Aziatische boktor knap schadelijk
WINTERSWIJK – De Aziatische boktor is opgedoken in Winterswijk. De tor getypeerd in zeven kenmerken.
SCHADE: De Aziatische boktor kan grote schade aanrichten aan loofbomen –zoals populiersoorten en berk, maar ook commercieel geteelde soorten als kastanje, plataan, appel en peer– en struiken en vormt een gevaar voor de teelt en handel in boomkwekerijproducten.
De kever zelf eet na het verlaten van de boom geen hout meer en leeft maar kort, maar de larve kan binnen korte tijd ernstige schade aanrichten, omdat deze vaak niet vlak onder de schors zit, maar dieper in de boom lange, brede gangen uitvreet. Bovendien gedijen de larven, in tegenstelling tot die van veel andere boktorren, niet alleen goed in hout dat toch al dood of ziek is, maar ook in gezonde bomen. Doordat de larven diep in het hout zitten, is de bestrijding niet eenvoudig. VERSPREIDING: De Aziatische boktor komt in China, Japan en Korea voor en is door de houtexport verspreid naar onder andere de VS en Duitsland. Partijen geïmporteerd hout uit gebieden waar de Aziatische boktor leeft, worden door veel landen dan ook gecontroleerd op de aanwezigheid van de kever, maar een aantal van de in Europa gevonden dieren is ook terug te voeren op import van kleine levende boompjes waarin de soort mogelijk als ei, mogelijk als zeer jonge larve, vrijwel ondetecteerbaar is meegekomen. NEDERLAND: In Nederland werd deze loofhoutboktor in juni 2008 voor het eerst waargenomen in Berghem, in verpakkingshout van een zending natuursteen. Een maand later bleek de tor zich op te houden in een speeltuin in Enschede, naast de bij de vuurwerkramp getroffen woonwijk Roombeek.
Medio november 2010 werden in Nederland voor het eerst sporen aangetroffen in een inheemse boom: in een esdoorn op bedrijventerrein De Vaart in Almere-Buiten werden meer dan een dozijn uitvlieggaten gesignaleerd.
REGELS: De EU heeft strenge regels uitgevaardigd, die eind 2008 ook door Nederland zijn bekrachtigd.

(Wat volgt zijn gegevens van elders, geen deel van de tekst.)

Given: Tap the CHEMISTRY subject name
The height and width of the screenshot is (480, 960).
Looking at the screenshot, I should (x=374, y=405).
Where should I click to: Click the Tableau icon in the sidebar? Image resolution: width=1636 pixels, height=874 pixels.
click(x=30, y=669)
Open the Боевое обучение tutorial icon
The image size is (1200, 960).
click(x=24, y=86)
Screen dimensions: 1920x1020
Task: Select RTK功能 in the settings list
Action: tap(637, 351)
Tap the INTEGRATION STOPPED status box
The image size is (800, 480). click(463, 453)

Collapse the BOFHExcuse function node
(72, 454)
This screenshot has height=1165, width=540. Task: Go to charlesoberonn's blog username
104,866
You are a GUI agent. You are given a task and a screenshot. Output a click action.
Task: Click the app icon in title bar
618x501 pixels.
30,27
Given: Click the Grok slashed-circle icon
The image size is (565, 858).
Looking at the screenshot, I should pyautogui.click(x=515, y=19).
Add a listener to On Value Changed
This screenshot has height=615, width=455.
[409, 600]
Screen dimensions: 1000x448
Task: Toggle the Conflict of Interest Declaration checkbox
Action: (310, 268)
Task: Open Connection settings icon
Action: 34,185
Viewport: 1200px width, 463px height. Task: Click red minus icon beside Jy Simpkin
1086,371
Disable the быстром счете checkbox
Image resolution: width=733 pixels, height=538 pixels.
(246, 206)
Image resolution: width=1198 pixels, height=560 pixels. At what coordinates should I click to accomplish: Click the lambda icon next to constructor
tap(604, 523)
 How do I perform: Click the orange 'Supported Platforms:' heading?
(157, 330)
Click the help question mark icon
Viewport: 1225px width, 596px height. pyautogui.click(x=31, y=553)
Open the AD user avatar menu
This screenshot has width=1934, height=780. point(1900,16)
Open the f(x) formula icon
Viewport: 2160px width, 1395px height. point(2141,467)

In Almere werden daarom in een straal van 100 meter alle bomen verwijderd en onderzocht en in een straal van 1 kilometer werden alle bomen en struiken gecontroleerd. Gedurende vier jaar blijft het gebied onder toezicht van de nieuwe Voedsel en Waren Autoriteit en mogen uit een straal van 500 meter rondom de besmette boom zonder toestemming geen bomen of struiken worden vervoerd.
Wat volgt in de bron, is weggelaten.